_WORK TO BE COMPLETED_.
Please copy all of the entries exactly, but drop every picture.

_DATASET ENTRIES_.
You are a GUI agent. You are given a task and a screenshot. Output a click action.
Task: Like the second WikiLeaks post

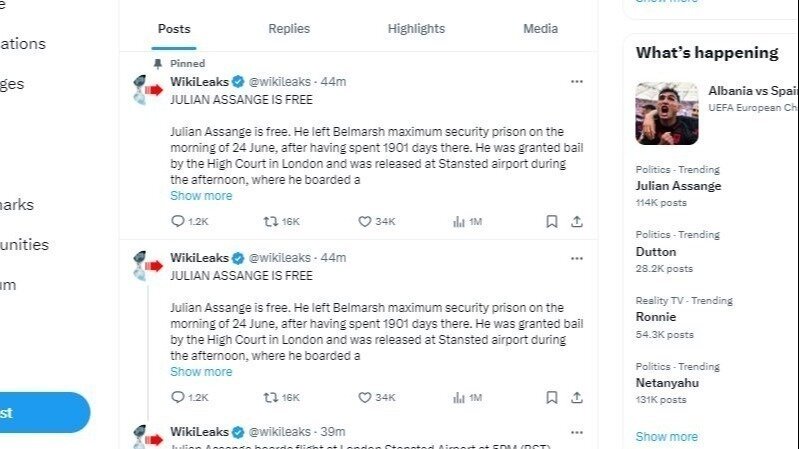click(x=365, y=397)
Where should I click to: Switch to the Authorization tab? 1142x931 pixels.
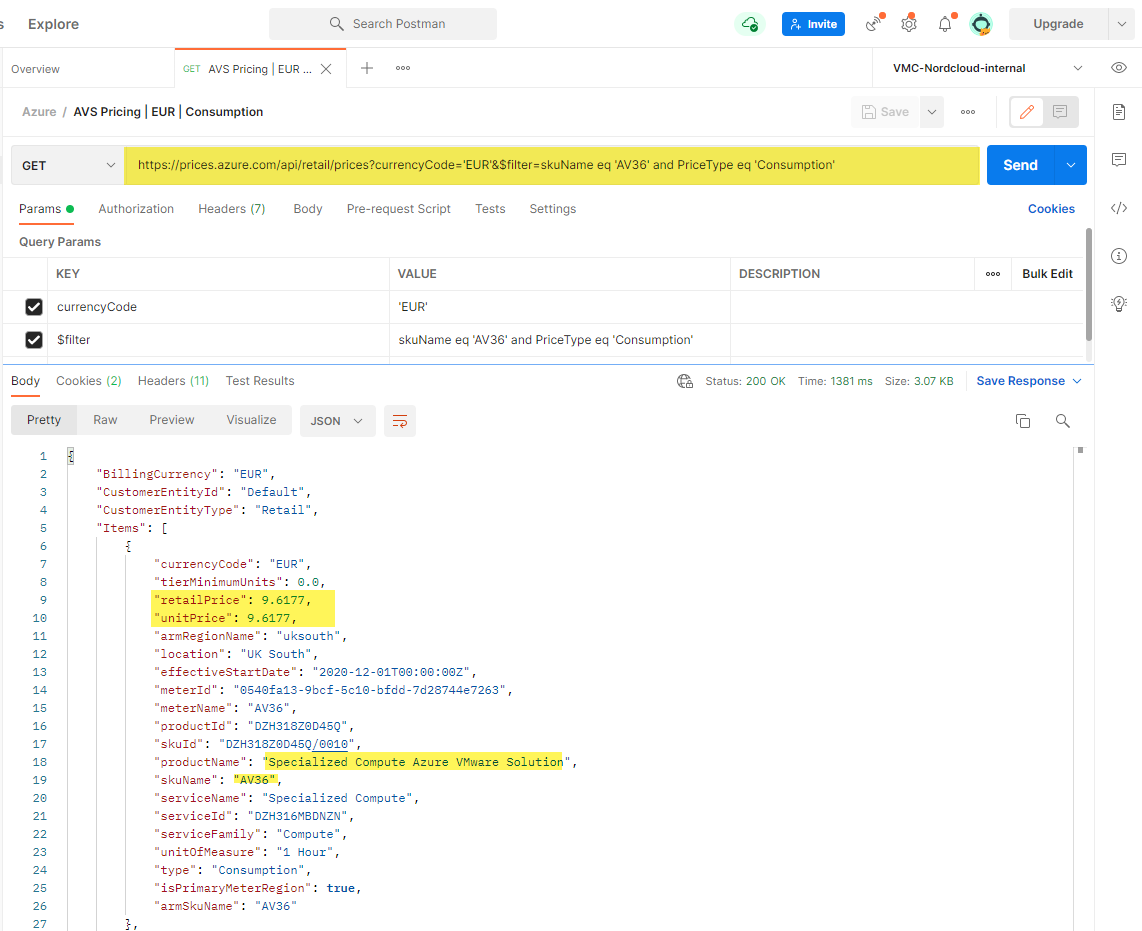(x=136, y=209)
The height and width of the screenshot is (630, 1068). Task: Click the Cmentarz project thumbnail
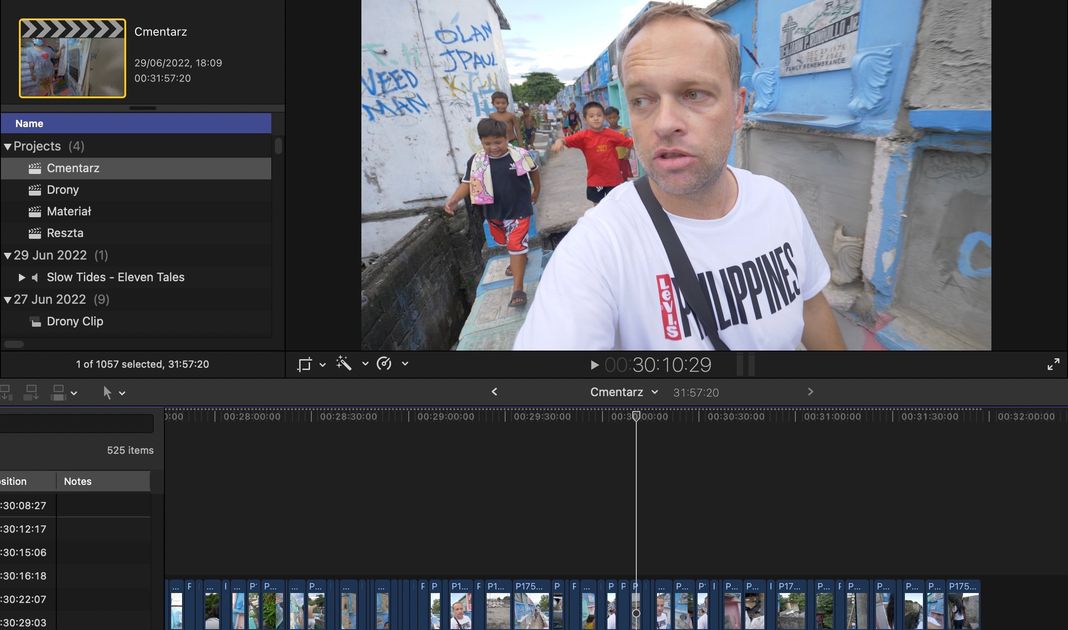tap(73, 58)
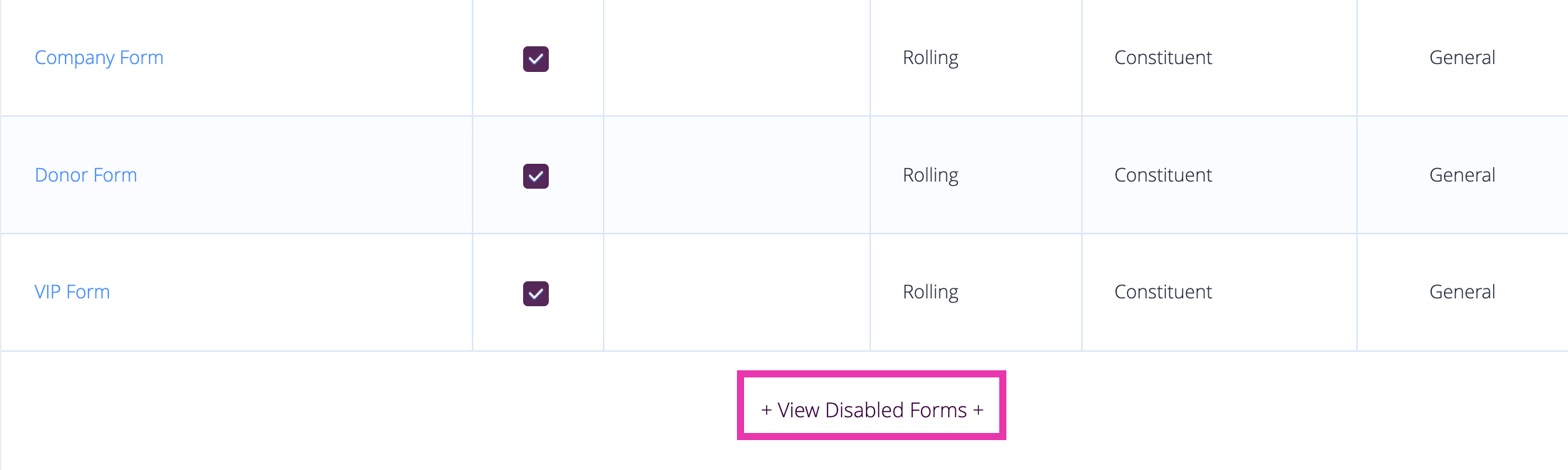
Task: Select General in the Donor Form row
Action: pyautogui.click(x=1463, y=175)

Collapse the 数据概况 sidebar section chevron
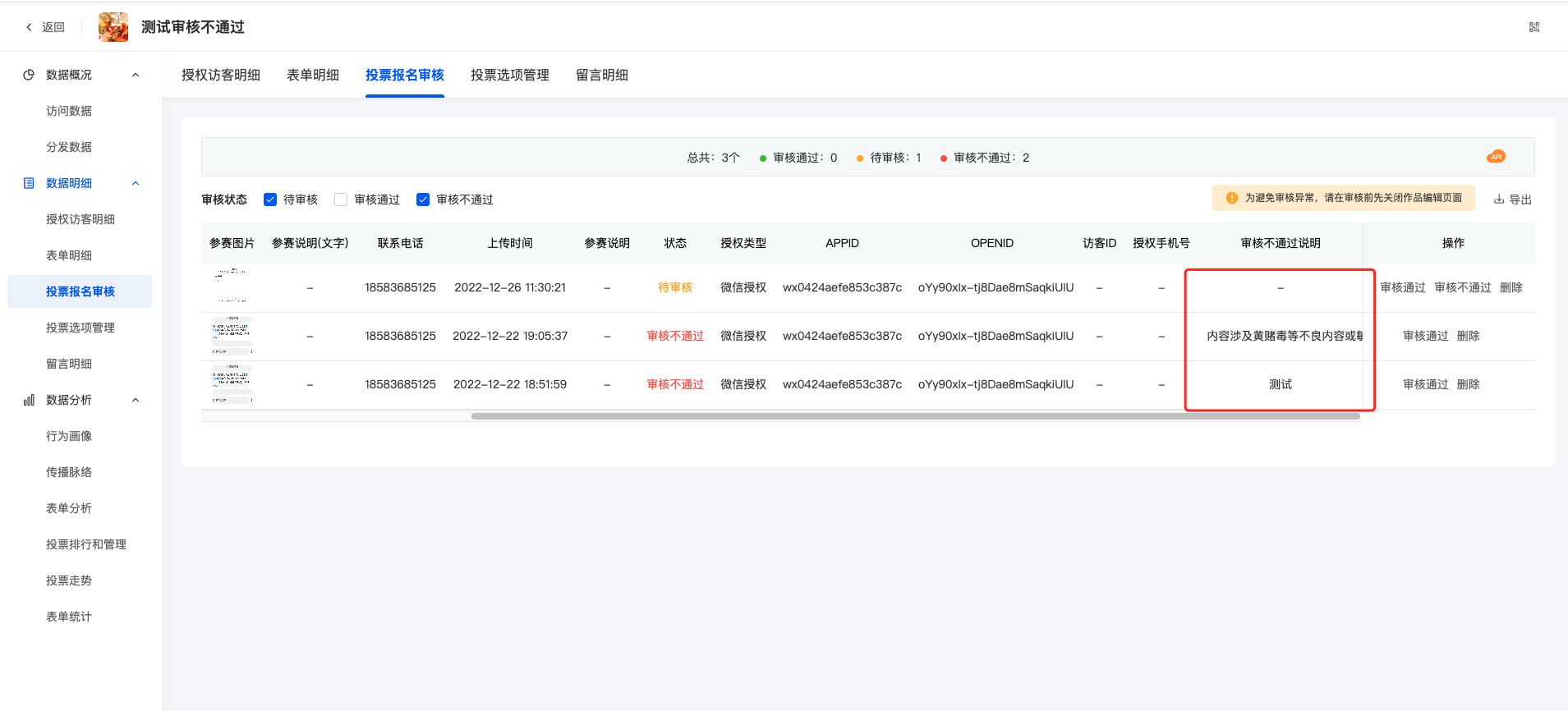(x=136, y=75)
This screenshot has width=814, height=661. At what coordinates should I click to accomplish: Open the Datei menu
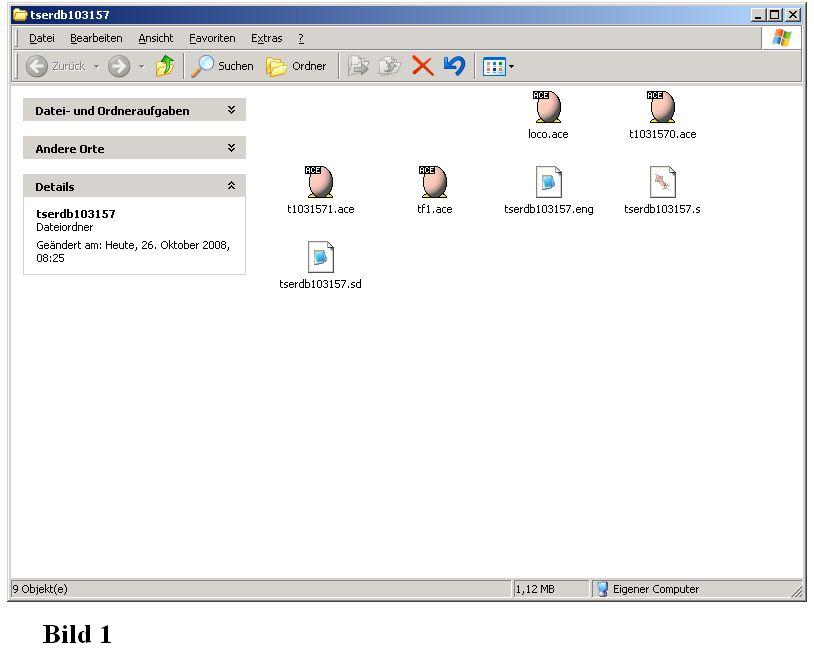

_OUTPUT_.
You are a GUI agent. You are given a task and a screenshot. Output a click action.
Task: Like the second WikiLeaks post

click(x=365, y=397)
Where should I click to: Switch to the Authorization tab? 1142x931 pixels.
(x=136, y=209)
The height and width of the screenshot is (630, 1068). Task: Click the Cmentarz project thumbnail
tap(73, 58)
Task: Select General in the Donor Form row
Action: pyautogui.click(x=1463, y=175)

Collapse the 数据概况 sidebar section chevron
(x=136, y=75)
This screenshot has width=814, height=661. At what coordinates should I click to accomplish: Open the Datei menu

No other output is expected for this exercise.